Start of Block
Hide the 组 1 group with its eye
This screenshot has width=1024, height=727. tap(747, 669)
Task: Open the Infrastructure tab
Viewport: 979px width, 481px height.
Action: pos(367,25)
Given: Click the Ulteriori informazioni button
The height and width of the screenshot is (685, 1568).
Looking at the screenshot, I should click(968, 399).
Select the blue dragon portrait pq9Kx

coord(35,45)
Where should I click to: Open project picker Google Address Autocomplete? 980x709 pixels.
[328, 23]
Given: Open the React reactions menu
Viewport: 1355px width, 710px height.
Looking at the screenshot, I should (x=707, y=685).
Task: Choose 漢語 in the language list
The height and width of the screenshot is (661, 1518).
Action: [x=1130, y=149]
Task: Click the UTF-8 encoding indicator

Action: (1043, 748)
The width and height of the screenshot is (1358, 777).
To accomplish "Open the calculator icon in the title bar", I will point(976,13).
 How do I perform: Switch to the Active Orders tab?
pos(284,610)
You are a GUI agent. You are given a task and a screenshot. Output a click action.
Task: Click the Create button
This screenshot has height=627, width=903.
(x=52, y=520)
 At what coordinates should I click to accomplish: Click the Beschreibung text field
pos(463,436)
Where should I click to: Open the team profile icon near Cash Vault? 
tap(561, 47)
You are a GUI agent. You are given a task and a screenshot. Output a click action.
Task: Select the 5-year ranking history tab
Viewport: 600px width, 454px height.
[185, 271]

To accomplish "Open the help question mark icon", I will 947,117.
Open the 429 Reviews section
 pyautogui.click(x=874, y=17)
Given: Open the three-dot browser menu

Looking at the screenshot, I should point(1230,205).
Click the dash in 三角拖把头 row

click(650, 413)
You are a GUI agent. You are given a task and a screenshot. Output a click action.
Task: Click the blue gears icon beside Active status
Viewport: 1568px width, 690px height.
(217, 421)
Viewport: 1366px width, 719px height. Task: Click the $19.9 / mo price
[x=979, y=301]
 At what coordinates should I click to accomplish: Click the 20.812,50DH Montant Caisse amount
End of Block
◆ Exercise objective
In the lines above, spot each one that contains the word "button" and copy it.

◆ Output
Given: Click the Ulteriori informazioni button
Task: Click the Create button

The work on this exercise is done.